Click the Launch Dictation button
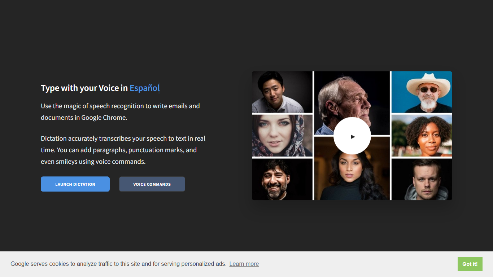 click(75, 184)
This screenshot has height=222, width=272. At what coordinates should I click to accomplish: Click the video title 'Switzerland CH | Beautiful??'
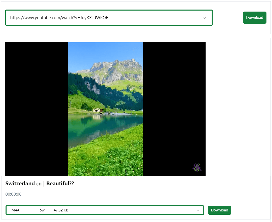[x=40, y=184]
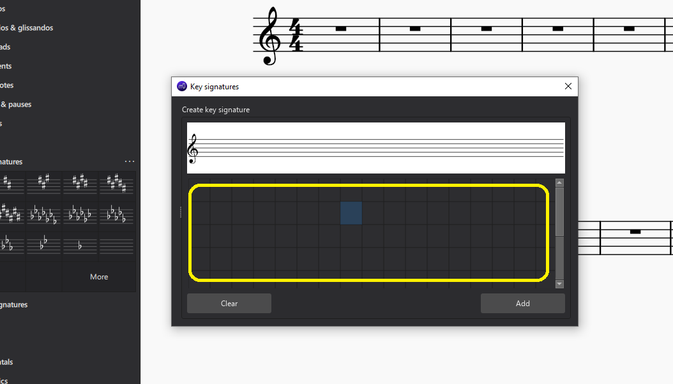This screenshot has height=384, width=673.
Task: Select the two-flats key signature in palette
Action: click(x=43, y=246)
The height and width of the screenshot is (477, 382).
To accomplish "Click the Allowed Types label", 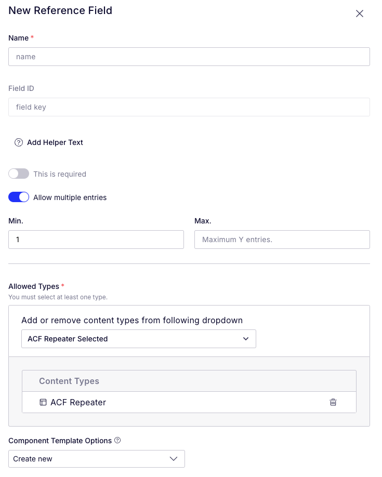I will (34, 286).
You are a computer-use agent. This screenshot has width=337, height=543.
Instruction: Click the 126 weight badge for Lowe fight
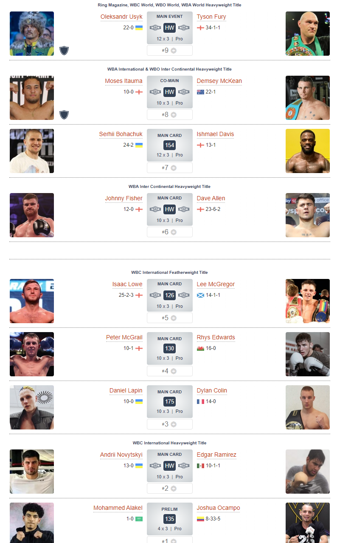coord(170,295)
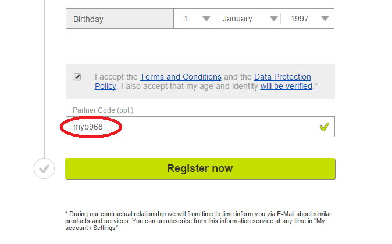This screenshot has width=392, height=244.
Task: Click the green validation checkmark icon
Action: (325, 127)
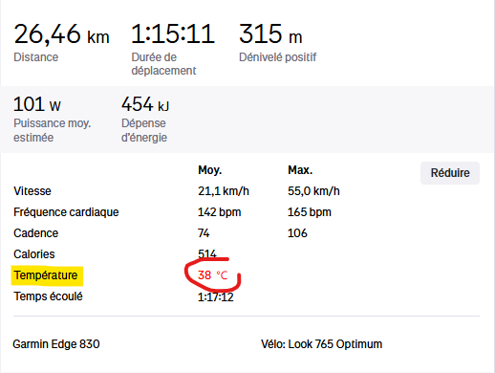Image resolution: width=495 pixels, height=373 pixels.
Task: Click the Max. column header
Action: click(300, 170)
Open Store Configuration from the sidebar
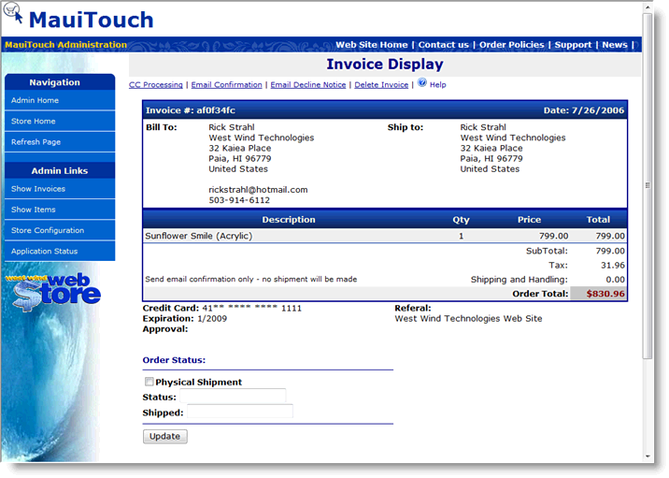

Exercise description - Find the line with "Instruction: Click the". Return it and each line after it through the end of the data, exactly, without pictures.

Response to this task -
Instruction: Click the 126 weight badge for Lowe fight
coord(170,295)
This screenshot has width=392, height=244.
Task: Click the green validation checkmark icon
Action: (325, 127)
Image resolution: width=495 pixels, height=373 pixels.
Task: Click the Max. column header
Action: click(300, 170)
Open Store Configuration from the sidebar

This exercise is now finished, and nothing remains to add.